Jayda Jones, a public health master’s student and assistant radiology technician resident at Boston Hospital, resigned Thursday the day before patients and other medical personnel were allowed to unmask.

We are just waiting for another major outbreak of COVID-19 to happen again within the hospital to be able to switch back to wearing masks, this is the new policy at Mass General Hospital. But from my point of view it is always necessary because the pandemic is never over, she said.

Jones said she was disappointed at her discharge from the hospital, where she secured a high school internship for the first time because of her interest in public health. Since then, she has worked at other medical facilities, but she returned to MGH for the final year of her public health master’s program.

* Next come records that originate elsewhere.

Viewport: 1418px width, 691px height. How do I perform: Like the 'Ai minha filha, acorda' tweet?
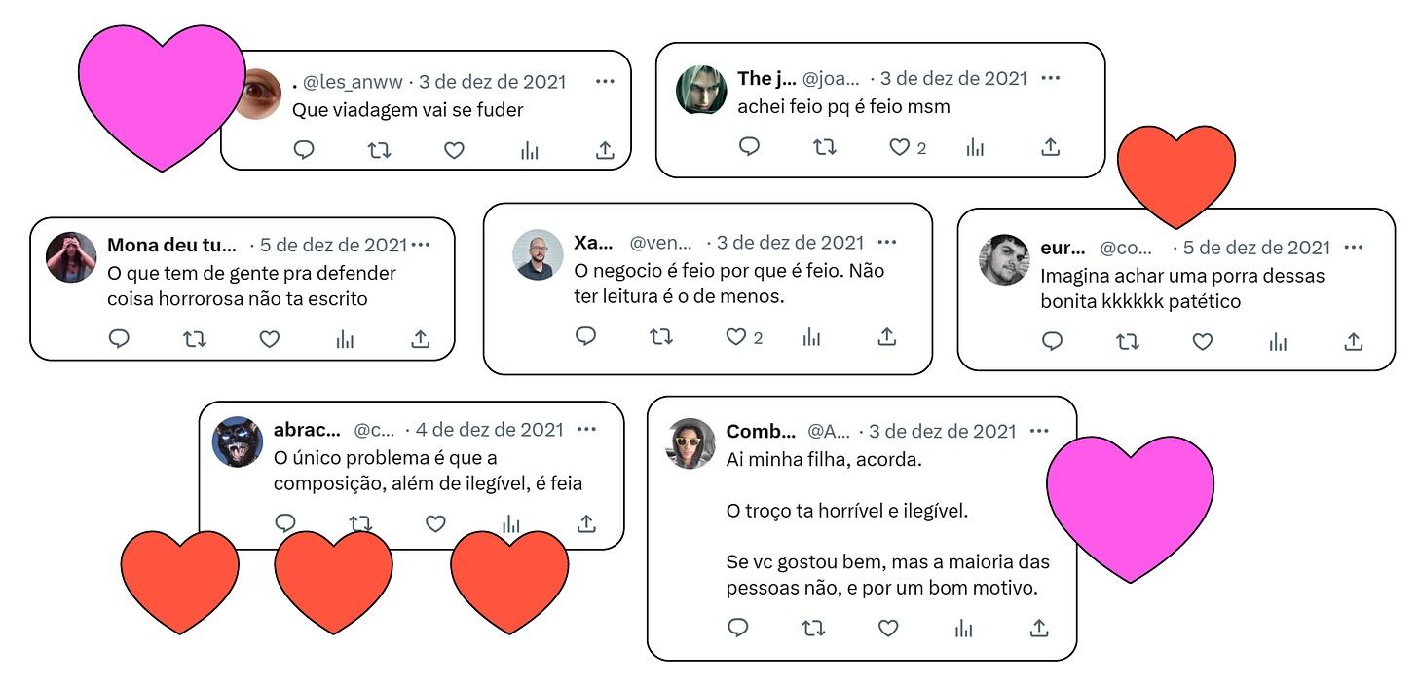click(888, 629)
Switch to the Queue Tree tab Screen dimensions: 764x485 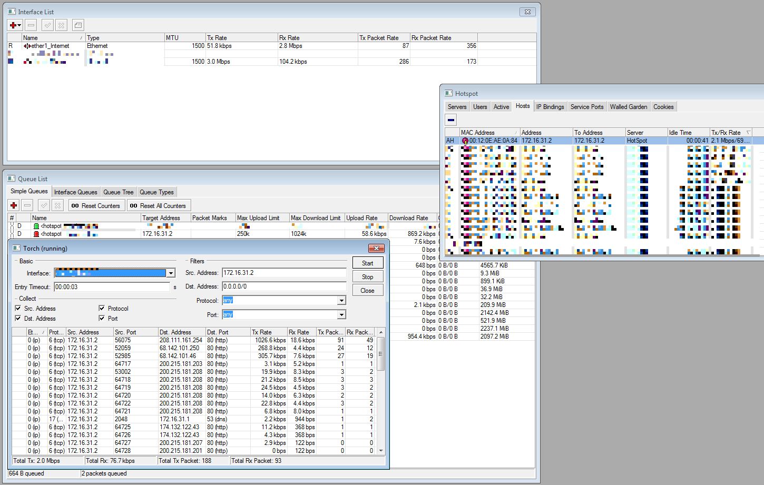click(x=118, y=192)
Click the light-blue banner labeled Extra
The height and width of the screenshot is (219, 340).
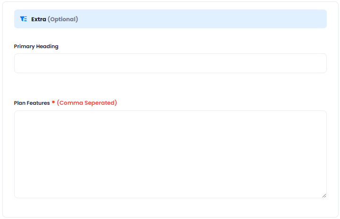point(170,19)
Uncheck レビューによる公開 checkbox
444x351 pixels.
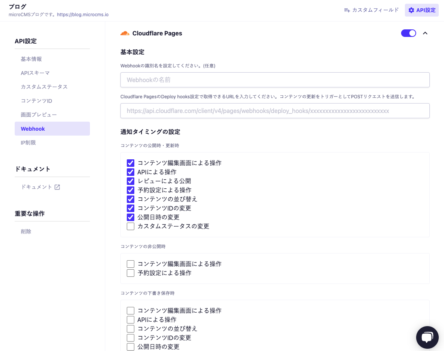pyautogui.click(x=131, y=181)
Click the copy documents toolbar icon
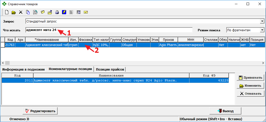The height and width of the screenshot is (122, 266). [28, 12]
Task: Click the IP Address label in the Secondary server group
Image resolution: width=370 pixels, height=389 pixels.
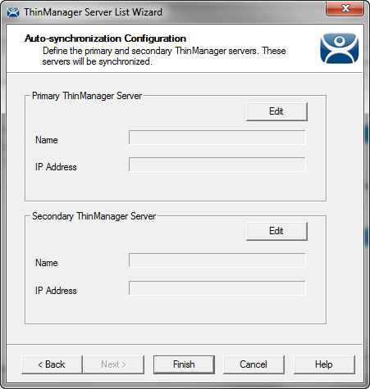Action: coord(56,291)
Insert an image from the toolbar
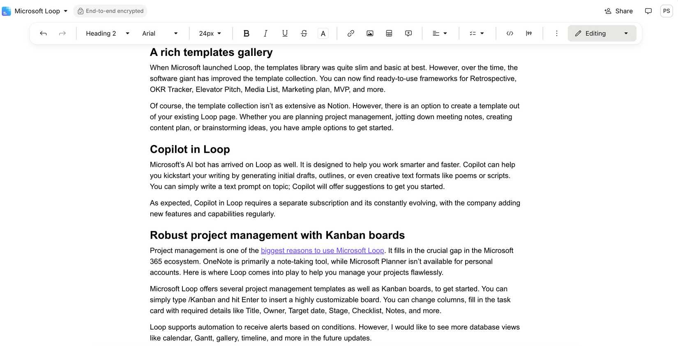 pyautogui.click(x=370, y=33)
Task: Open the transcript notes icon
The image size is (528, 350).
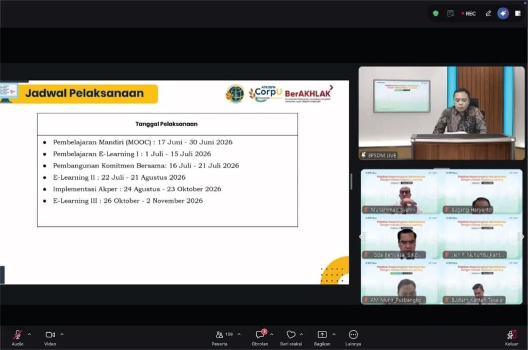Action: coord(451,13)
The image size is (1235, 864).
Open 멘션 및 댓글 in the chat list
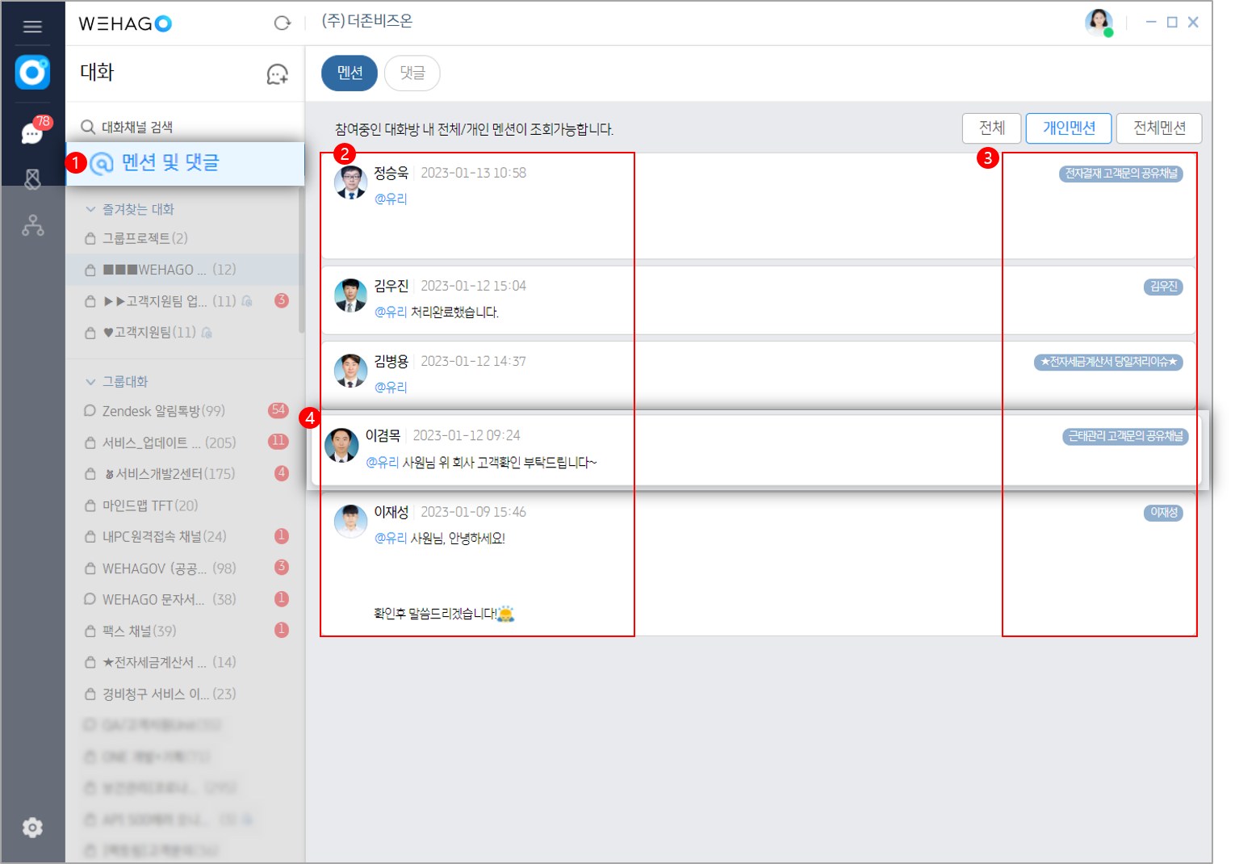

This is not a disease that magically goes away. This manifests itself in many different ways in the future. We know it. We’ve seen an increase in heart attacks, we’ve seen an increase in adverse cardiovascular outcomes, especially in the younger 20- to 39-year-old group, she said. The disabled community isn’t saying we have to go back into solitary confinement, forcing you to go back to your home. But we were saying that when you enter public spaces, especially places they can’t avoid, please do what you can to make it accessible for them.

When asked, a Mass General Brigham spokesman said he cannot comment on individual employee issues under hospital policy, but we are committed to ensuring that patients can access medical care safely and appropriately.

We always take appropriate precautions to protect all patients. Our policies are based on public health guidelines and those of our infection control experts. At this time, based on this guidance, universal masking is no longer medically necessary [sic] to protect patients from COVID-19, said Michael Morrison, the hospital’s senior director of communications

The Massachusetts Public Health Association and the Massachusetts Immigrant and Refugees Advocacy Coalition also warned against the revocation of the mandate.

The return to the pre-pandemic status quo, however, ignores important lessons learned and potentially leaves the Commonwealth exposed to the ravages of the next large-scale public health crisis, said Oami Amarasingham, deputy director of the MPHA.